• [READING PASSAGE]
********************
Rationale: The ongoing quality and sustainability of Wikimedia content is critically dependent on the active participation of a critical mass of editors with diverse expertise and experience. Today, there is significant variation in the number of active contributors engaged in different Wikimedia projects and there are warning signs that our communities' need to be revitalized from within. There is much untapped potential to bring in new groups of contributors so that our communities more closely resemble the rich diversity of our globe as well as to retain the community leaders and contributors who have made the projects what they are today.
Summary: Wikimedia's core asset is its community of active contributors. The community has grown and changed shape since its inception in 2001. The number of active contributors across all language versions of Wikipedias, for example, grew quickly from 2001 to 2007 (increasing from 9 in January 2001 to 91,072 in January 2007). But since 2007, the total number of active contributors on Wikipedias has plateaued at about 90,000. To truly understand the dynamics that are underlying this general trend, however, it is necessary to dis-aggregate the data and consider the communities that are engaged in different projects within the Wikimedia movement.
On mature projects, such as English and German Wikipedia, the number of active contributors has plateaued. There are some signals that we are not as effective as we could be in helping new editors become active contributors to replace those who leave the projects. There are also signals that more experienced editors and administrators are becoming discouraged due to an increase in hostile behavior. Further, while these projects contain vast numbers of valuable articles, there is some indication that they suffer from systemic bias due to an imbalance of its contributors' demographic groups. This manifests in an imbalanced coverage of many subjects. We need to proactively reach out to a diverse group of potential participants and encourage them to contribute. We also need to create and value different levels of contributions. The value of a contribution should not be solely a result of the amount of free time available.
********************
• [EXCERPTED DATA]
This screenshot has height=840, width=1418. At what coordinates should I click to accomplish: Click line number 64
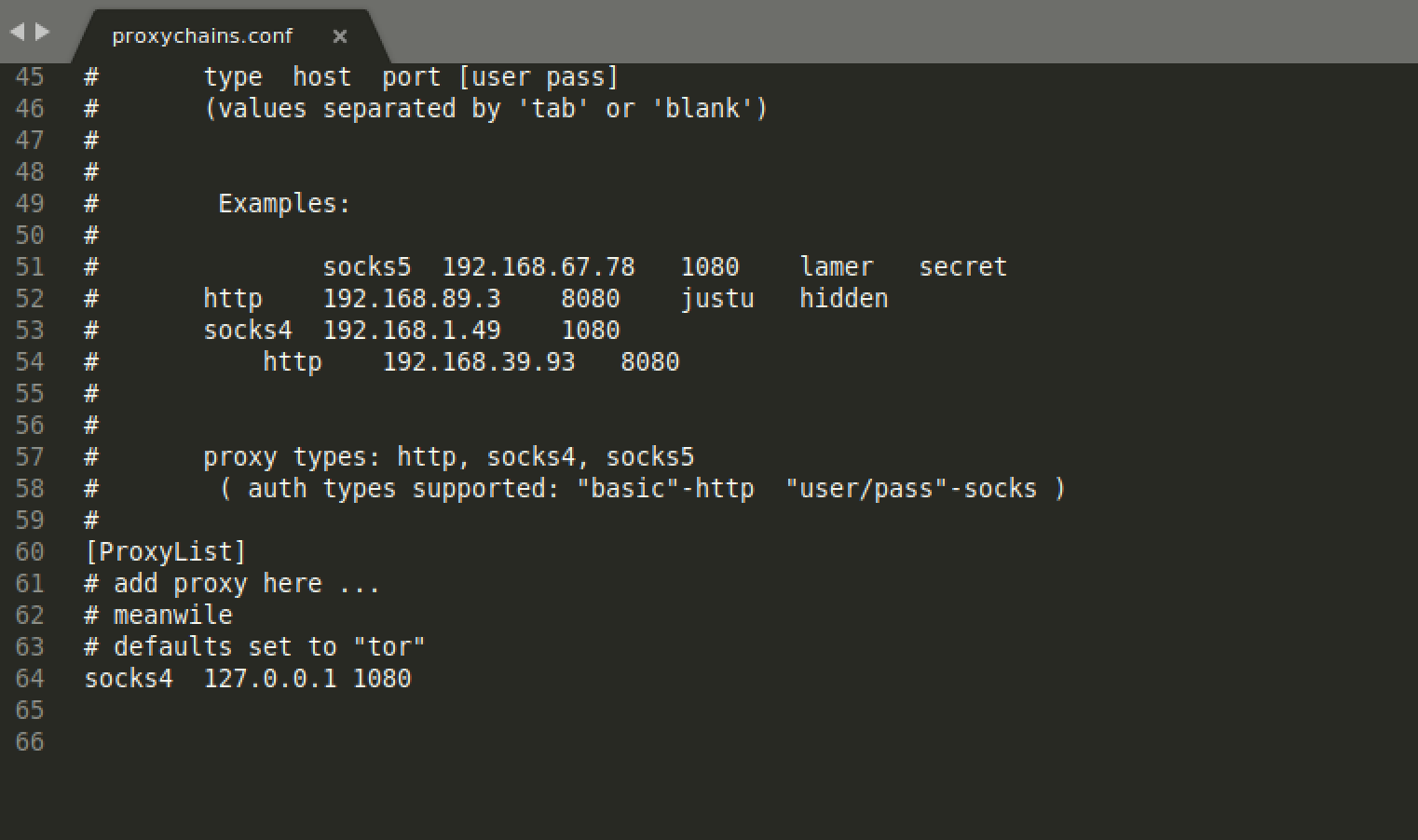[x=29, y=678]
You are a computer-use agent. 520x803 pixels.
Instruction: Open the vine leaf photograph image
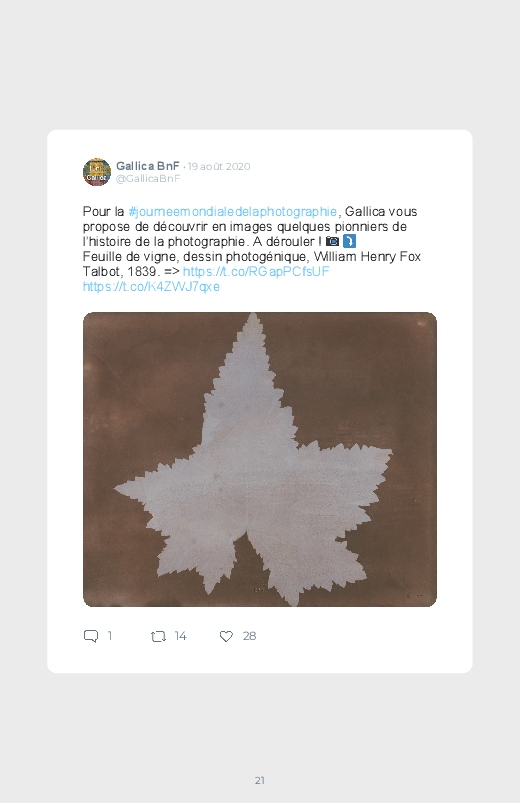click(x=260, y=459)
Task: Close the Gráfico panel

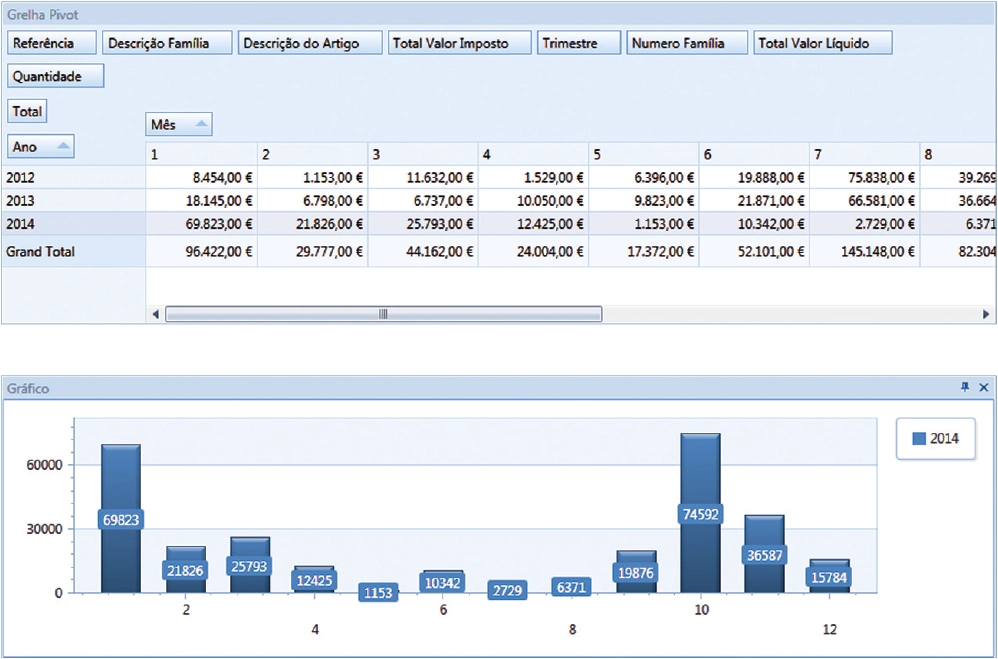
********************
• [WHAT YOU NEED TO DO] List every number of active contributors that the Wikimedia contributors text reports, along with the time each one applies to. The rows have nothing to do with what follows.

• [TASK RESPONSE]
- 9 active contributors in January 2001
- 91,072 active contributors in January 2007
- About 90,000 active contributors, the level at which the total has plateaued since 2007